Big Data firm nets Big Bucks

Ayasdi, a company that developed a suite of network based analysis and visualization tools, has netted a big investment, writes Guardian:

A US big data firm is set to establish algebraic topology as the gold standard of data science with the launch of the world's leading topological data analysis (TDA) platform.
Ayasdi, whose co-founders include renowned mathematics professor Gunnar Carlsson, launched today in Palo Alto, California, having secured $10.25m from investors including Khosla Ventures in the first round of funding.

The article cites health care, and specifically cancer research, as the primary beneficiary of topological data analysis, otherwise commonly known as network analysis in biological circles.  Plenty of resources like Reactome, Cytoscape, GeneMANIA are well known to researchers interested in biological networks.

Among other things, network based approaches have also been used to redefine basketball player positions and move the number of player types from five to thirteen.  There's a good video from the Sloan Sports Conference on the approach here.

Data-driven scientists are lazy

Ouch.  So says petrkiel at R-bloggers as a commentary to Hans Rosling in the BBC's Joy of Stats.  Maybe not as concisely as 'lazy', but 'failure of imagination' when one is expected to be imaginative is pretty damn close:

Data-driven scientists (data miners) ... believe that data can tell a story, that observation equals information, that the best way towards scientific progress is to collect data, visualize them and analyze them (data miners are not specific about what analyze means exactly). When you listen to Rosling carefully he sometimes makes data equivalent to statistics: a scientist collects statistics. He also claims that “if we can uncover the patterns in the data then we can understand“. I know this attitude: there are massive initiatives to mobilize data, integrate data, there are methods for data assimilation and data mining, and there is an enormous field of scientific data visualization. Data-driven scientists sometimes call themselves informaticians or data scientists. And they are all excited about big data: the larger is the number of observations (N) the better.

### Listed entries
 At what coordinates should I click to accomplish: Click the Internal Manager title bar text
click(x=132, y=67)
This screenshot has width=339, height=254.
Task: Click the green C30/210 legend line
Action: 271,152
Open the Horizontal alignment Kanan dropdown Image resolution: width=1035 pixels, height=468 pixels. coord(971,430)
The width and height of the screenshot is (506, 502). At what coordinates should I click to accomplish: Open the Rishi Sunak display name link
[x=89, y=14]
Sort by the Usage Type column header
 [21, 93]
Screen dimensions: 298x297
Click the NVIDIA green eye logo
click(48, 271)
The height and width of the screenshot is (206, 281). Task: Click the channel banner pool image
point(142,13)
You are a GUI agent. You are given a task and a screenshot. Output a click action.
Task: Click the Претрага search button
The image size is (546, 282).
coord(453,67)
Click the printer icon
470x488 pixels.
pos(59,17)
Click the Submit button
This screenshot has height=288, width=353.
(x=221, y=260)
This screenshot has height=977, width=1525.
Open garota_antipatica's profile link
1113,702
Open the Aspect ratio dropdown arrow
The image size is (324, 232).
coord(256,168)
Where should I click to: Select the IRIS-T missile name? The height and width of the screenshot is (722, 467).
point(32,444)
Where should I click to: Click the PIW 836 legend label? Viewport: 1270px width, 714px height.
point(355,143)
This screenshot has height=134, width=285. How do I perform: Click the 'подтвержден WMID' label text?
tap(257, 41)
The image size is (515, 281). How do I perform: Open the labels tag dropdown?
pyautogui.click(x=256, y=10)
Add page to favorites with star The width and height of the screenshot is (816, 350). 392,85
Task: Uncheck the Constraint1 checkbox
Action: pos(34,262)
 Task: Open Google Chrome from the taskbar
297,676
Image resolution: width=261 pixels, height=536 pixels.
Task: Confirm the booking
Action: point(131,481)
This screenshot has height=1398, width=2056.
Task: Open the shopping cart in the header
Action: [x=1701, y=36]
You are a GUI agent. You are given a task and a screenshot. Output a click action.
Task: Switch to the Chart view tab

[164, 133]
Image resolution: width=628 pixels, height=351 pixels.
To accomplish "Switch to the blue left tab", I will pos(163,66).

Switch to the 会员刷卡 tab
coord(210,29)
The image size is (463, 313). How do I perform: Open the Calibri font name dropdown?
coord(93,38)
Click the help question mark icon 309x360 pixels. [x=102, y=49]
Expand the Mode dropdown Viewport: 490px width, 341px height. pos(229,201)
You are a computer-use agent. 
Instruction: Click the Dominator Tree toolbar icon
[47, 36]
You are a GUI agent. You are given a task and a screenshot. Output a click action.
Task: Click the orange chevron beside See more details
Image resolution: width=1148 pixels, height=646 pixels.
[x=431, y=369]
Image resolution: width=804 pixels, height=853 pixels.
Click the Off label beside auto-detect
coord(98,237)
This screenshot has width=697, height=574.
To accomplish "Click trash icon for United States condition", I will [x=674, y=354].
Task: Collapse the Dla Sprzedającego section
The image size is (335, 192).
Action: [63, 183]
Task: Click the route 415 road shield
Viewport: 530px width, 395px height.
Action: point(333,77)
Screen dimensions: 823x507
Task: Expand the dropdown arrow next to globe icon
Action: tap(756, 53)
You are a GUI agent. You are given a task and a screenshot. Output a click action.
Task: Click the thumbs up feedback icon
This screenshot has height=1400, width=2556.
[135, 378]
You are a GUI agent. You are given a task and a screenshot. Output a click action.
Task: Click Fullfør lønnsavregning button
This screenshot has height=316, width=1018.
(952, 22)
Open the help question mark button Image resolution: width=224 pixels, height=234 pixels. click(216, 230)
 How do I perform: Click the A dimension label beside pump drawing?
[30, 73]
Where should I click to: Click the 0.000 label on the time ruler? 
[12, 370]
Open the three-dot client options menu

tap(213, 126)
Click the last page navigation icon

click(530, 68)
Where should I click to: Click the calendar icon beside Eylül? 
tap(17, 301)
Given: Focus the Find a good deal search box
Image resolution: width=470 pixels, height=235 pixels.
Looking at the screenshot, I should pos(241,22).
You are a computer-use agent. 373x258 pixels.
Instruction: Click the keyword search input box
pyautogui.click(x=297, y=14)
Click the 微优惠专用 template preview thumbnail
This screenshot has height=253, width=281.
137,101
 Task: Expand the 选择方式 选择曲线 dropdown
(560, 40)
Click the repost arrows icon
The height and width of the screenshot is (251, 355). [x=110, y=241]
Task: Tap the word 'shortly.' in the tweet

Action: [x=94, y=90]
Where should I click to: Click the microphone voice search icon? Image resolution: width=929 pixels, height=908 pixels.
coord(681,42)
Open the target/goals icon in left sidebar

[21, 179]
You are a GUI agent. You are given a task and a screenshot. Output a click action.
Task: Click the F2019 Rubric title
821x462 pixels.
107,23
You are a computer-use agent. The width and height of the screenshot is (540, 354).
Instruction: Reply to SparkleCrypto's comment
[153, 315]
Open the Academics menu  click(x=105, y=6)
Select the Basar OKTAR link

### Work to be completed
Answer these from the big data post:
1. How much funding did Ayasdi secure in its first round?
2. Network-based approaches changed the number of basketball player types from what number to what number?
3. Whose remarks in the BBC's Joy of Stats does petrkiel comment on?
Rely only on the big data post, not on the material.

### Reply
1. $10.25m
2. From five to thirteen
3. Hans Rosling's